Add the following instance variables to Game.m:
@implementation Game
{
. . .
BOOL _busyDealing;
BOOL _hasTurnedCard;
}
You set these booleans to NO in beginRound:
- (void)beginRound
{
_busyDealing = NO;
_hasTurnedCard = NO;
[self activatePlayerAtPosition:_activePlayerPosition];
}
Next set the _hasTurnedCard variable to YES in turnCardForPlayer:, because that’s when the card gets turned over:
- (void)turnCardForPlayer:(Player *)player
{
NSAssert([player.closedCards cardCount] > 0, @"Player has no more cards");
_hasTurnedCard = YES;
Card *card = [player turnOverTopCard];
[self.delegate game:self player:player turnedOverCard:card];
}
Set it to NO again in activatePlayerAtPosition:, because that activates the next player. At that point this new player obviously hasn’t turned over his card yet.
- (void)activatePlayerAtPosition:(PlayerPosition)playerPosition
{
_hasTurnedCard = NO;
. . .
}
The _busyDealing flag prevents the player from turning over cards while the dealing animation is still taking place.
This is where the game state is a bit misleading, at least on the server. It changes from “dealing” to “playing” when all clients have responded with a ClientDealtCards packet, but usually this will happen quicker than the dealing cards animation. If you were to tap on the stack in the interval between having received all those packets and the animation completing, it is possible to already turn over a card.
You don’t want that to happen, so the _busyDealing boolean takes care of that. Set it to YES in beginGame:
- (void)beginGame
{
_state = GameStateDealing;
_firstTime = YES;
_busyDealing = YES;
. . .
}
Finally, modify the if-statement in turnCardForPlayerAtBottom as follows:
- (void)turnCardForPlayerAtBottom
{
if (_state == GameStatePlaying
&& _activePlayerPosition == PlayerPositionBottom
&& !_busyDealing
&& !_hasTurnedCard
&& [[self activePlayer].closedCards cardCount] > 0)
{
. . .
}
}
Try it out. Rapid tapping during or after the dealing animation should no longer flip over more than a single card.
One more small thing you should do. Because you now use performSelector:withObject:afterDelay: to activate the next player, you schedule methods to be called in the future. But if the user meanwhile exits from the game (either on purpose or through a disconnect), you should really cancel those pending method calls, or strange things may happen. Therefore, add the following line to quitGameWithReason: in Game.m:
- (void)quitGameWithReason:(QuitReason)reason
{
[NSObject cancelPreviousPerformRequestsWithTarget:self];
. . .
}
All right, the game is starting to shape up!
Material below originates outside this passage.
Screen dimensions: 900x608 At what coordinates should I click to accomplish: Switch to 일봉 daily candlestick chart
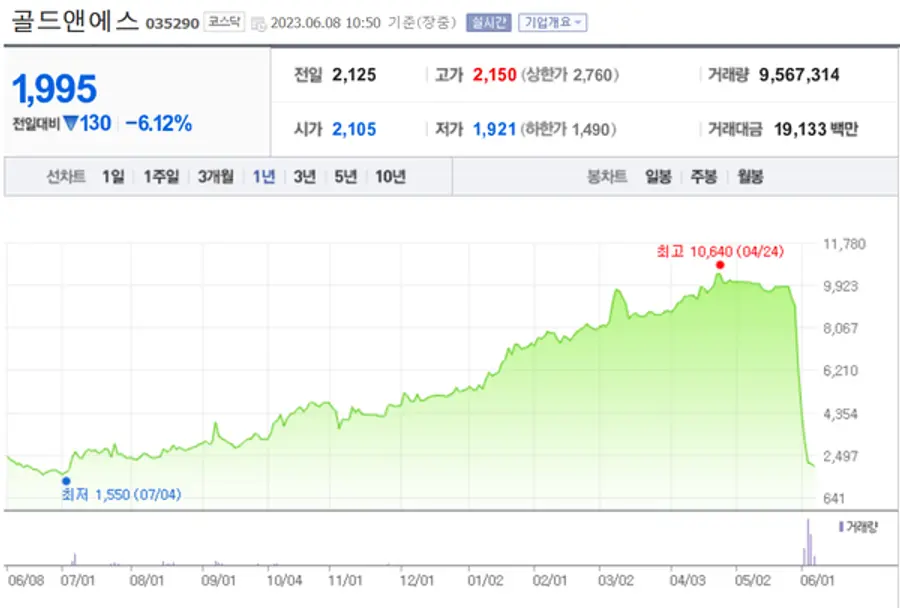[658, 177]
It already has many of the basics that most card games need, i.e. taking turns and flipping over cards.
You still have to handle what happens when players run out of cards — currently you can’t do anything anymore when that happens — and allow the players to yell “Snap!” when they tap the Snap! button.
But before you get to that, you should make the networking code a bit more robust.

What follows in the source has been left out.